Joy has been anything but the last few months. Yeah Joy, we’re Nasdaq listed, fucking get over it and buck up to the pressure! Mommy is not going to keep us SarbOx compliant, you crybaby bastard! If it was for someone even slightly more competent than a mentally retarded monkey, we might have gotten the price we wanted from Google or Yahoo! Whew. Sorry there, underlings, it’s going to be a real pain in the neck to get another CFO to file our 10Ks and Qs, keep us SarbOx compliant, and make sure we don’t get delisted once our stock starts eating shit. Nothing but love for ya’, Joy. Good luck, fuck face.
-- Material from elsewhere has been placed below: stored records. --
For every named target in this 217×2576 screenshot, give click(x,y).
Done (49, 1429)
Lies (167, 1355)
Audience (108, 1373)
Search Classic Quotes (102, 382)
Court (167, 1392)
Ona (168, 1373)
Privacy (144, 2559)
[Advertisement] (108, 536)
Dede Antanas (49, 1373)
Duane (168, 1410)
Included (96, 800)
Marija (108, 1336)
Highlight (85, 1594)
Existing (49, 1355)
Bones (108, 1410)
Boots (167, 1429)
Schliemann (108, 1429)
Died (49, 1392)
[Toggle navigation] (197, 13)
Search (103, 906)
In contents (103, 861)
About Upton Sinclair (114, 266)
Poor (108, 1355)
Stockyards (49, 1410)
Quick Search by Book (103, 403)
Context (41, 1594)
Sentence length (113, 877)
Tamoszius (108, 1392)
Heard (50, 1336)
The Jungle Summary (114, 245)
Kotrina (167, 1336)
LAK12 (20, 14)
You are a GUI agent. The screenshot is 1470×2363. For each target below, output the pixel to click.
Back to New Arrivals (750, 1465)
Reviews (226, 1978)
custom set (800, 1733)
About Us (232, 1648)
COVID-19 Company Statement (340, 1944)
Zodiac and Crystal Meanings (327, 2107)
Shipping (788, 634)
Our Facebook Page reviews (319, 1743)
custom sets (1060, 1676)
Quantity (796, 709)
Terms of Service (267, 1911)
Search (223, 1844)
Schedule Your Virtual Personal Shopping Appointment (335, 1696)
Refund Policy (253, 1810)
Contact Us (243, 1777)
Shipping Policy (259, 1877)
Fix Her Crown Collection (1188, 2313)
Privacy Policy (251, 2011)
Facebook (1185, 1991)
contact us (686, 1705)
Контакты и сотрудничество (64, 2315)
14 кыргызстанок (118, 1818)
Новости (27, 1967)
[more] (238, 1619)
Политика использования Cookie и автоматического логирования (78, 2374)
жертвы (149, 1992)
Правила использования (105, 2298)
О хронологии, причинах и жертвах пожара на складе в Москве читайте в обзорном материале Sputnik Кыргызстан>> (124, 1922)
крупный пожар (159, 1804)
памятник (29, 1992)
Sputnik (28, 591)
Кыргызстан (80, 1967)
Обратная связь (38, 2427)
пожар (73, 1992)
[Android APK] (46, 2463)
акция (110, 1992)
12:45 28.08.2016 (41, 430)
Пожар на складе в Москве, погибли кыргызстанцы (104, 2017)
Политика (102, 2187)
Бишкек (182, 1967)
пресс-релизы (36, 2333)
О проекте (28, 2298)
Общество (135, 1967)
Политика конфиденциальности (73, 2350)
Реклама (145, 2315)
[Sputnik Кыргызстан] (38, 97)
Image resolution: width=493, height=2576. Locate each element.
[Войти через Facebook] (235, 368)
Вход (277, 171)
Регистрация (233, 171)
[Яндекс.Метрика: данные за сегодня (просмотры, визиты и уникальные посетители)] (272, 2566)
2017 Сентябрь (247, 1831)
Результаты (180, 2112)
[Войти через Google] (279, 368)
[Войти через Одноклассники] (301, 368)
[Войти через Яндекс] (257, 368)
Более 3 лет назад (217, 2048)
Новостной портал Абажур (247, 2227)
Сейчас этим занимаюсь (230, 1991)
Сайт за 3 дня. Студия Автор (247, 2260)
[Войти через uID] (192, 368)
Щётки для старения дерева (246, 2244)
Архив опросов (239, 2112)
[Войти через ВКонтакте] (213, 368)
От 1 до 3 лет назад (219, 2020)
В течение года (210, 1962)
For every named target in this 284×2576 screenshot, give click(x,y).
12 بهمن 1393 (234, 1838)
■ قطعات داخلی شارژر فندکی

On to Zak. People are really making too big a deal of Z’s departure. Yes, Z has been there pretty much from the beginning of the dawn of Internet in India, i.e. the launch of Rediff. He is the brains behind some of our best products, including MoneyWiz. Now he’ll be off to Web 18, trying to fix what I call the la caca mas grande, or in English, the biggest piece of Internet feces ever excreted in the history of mankind. Yes, you guessed it underlings – in.com. More on that later, but I just gotta ask Surya and the boys – what the fuck is in.com!? I didn’t mean to hurt your feelings when I turned down the acquisition offer, but you didn’t have to get offended and build this heap of turd. Wish you guys weren’t so close to my office, I can actually smell the crap from where I sit.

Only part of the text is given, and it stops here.